Instructions
Make preparations to meet local environmental regulations for an open pit mine. Using open pit mines, also known as quarries, is the best way to extract hard rocks such as coal, copper, gold, and iron ore. Certain areas have environmental regulations that will include your mine. You will need to contact your local environmental management group to see exactly how your area regulates quarries. Most likely, there will be regulation for air and water quality around your site. You need to make preparations to meet these regulations. For example, you might have to build extra structures near your mine to prevent water runoff from becoming contaminated by your mine.

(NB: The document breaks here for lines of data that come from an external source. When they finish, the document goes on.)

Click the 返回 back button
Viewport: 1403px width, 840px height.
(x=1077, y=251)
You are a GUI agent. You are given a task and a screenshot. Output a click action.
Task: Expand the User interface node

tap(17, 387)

Design your mine in a way that the land can be reclaimed. It can be reused for other purposes if you properly preserve nearby top soil, minimize erosion and properly dispose of wastes such as inorganic trash. Many of the regulations relating to land reclamation will go hand-in-hand with environmental regulations.
Cut an open pit mine with benches, which are essentially ledges that span the outside of each layer of the mine and allow basic functions such as movement of mining personnel and removal of rock. Most mines will have several benches in operation at once, all of which lead to the bottom of the mine, known as the pit bottom. At low depths, mines can be dug using conventional digging equipment such as hydraulic excavators. When you reach rock, these methods will no longer be effective and you will need to use explosive such as dynamite.
Begin mining ore. Ship it to a processing facility. Here, the ore with the highest concentration of iron, those with at least 60 percent iron, will be separated and refined. Pure iron is then shipped to a furnace site where it is blasted and then poured, a process that shapes it.